Well one must imagine this as an enemy of my enemy is my friend situation. We modern humans are fortunate enough to not have to consider bacteria as a deadly threat due to the wonders of penicillin and subsequent antibiotics. However, there was a time not that long ago where a thorn prick could kill a person and the reason being bacteria. In modern times we simply brush away even the mildest ailments caused by bacteria with some antibiotics from the local pharmacy, but the global implications of this as a sustained and normalised practice are bleak to put it lightly. The more antibiotics that are taken the more bacteria are killed but it also means that the bacteria that survive and are immune to antibiotics can grow and strengthen, these resistant superbugs potentially rendering antibiotics useless. We can reduce the effects by ensuring we do not misuse antibiotics, we finish full courses and reduce use in rearing livestock and food growth (which shockingly is where 70% of antibiotic use arises) however in reality humans are consumptive and impulsive creatures. This low underlying use of antibiotics in our bodies allows bacteria to grow and learn how to cope with antibiotics and so this development of these super bugs extrapolated onto a global scale displays the urgency of this problem and so in order to avoid some reports that project 39 million deaths between 2025 and 2050 phage research development is a necessity. Phages offer so much in way of effective treatment against bacteria. Instead of carpet-bombing methods of antibiotics, phages target specific strains or bacteria and can be prescribed effectively to avoid destruction of beneficial bacteria. Another factor is wether bacteria won’t just evolve and overcome bacteriophages in the same way they evolve around antibiotics? Unlike antibiotics, phages can evolve along side their rival bacteria, creating a biological arms race lasting billions of years where bacteria cannot out-evolve their predators. However, phages aren’t perfect either, Doctors must carefully select the most appropriate phage, and regulation is a much more tedious task as phages are evolving biological units which are much harder to legislate than fixed chemicals.

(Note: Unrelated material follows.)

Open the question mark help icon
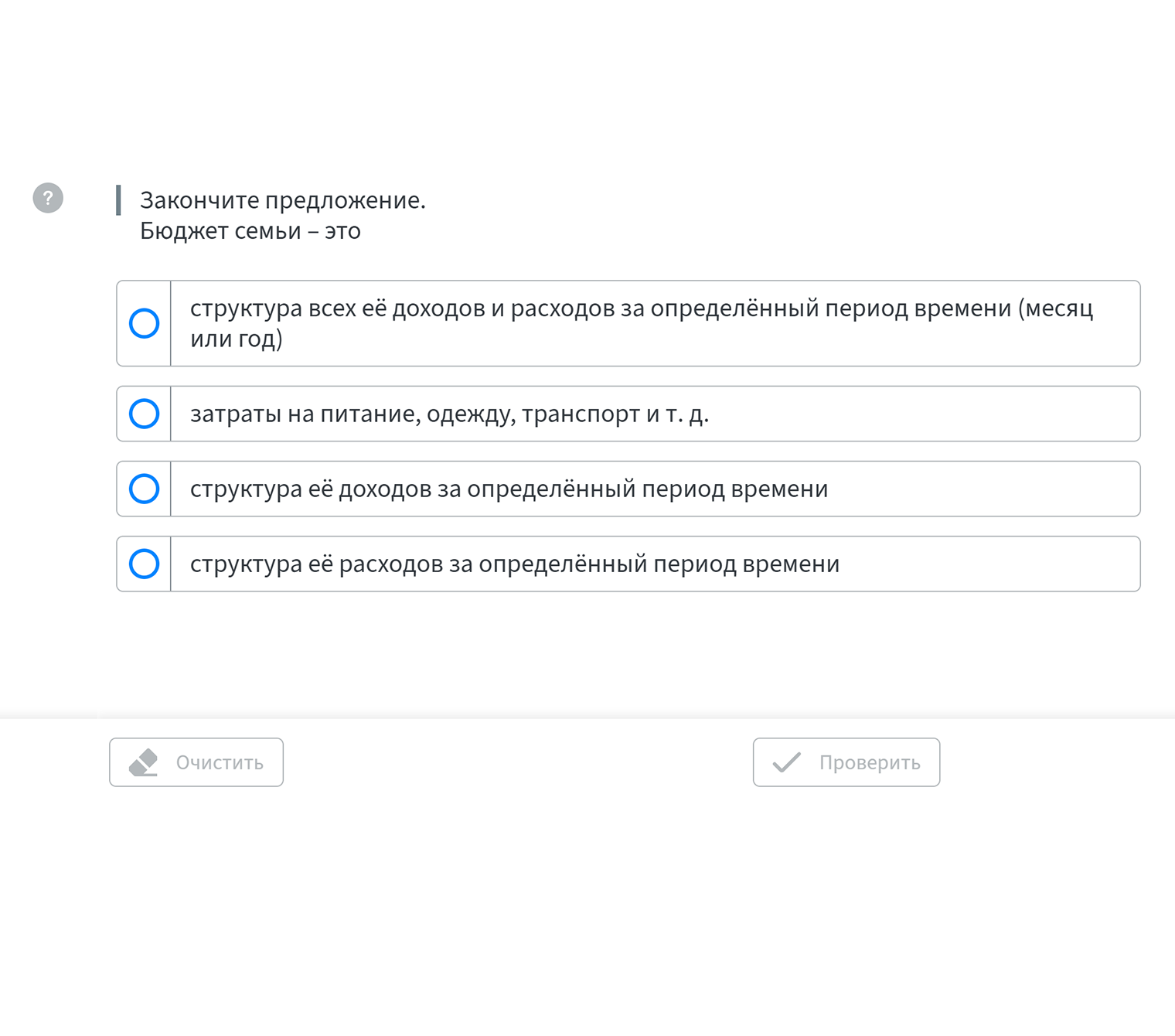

Despite these limitations, there has been an ever increasing use of phage therapy in medical practice globally. However, if we are to ensure definitive results and long-term prevention of bacteria driven disease, both phage therapy and antibiotics should be used in conjunction in the tool kit of hospitals. Evidence suggests that bacteria that become more resistant to the attack of phages, simultaneously lose resistant to antibiotics. Creating an attack of two fronts, pinning the bacteria in a corner. Bacteriophage usage is still rare and difficult to legislate in medical practice with big Pharma and health organisations. But knowing that the development of phage therapy can offer an effective treatment to what the W.H.O expects to be one of the greatest threats to human lives in the next 25 years is surely enough justification for advancing research and use of phage therapy. As the age of antibiotics is drawing to a close and the super bug era dominates global health, more progressive and innovative treatment methods need to be implemented even if that involves injecting the world’s deadliest organism into one’s body.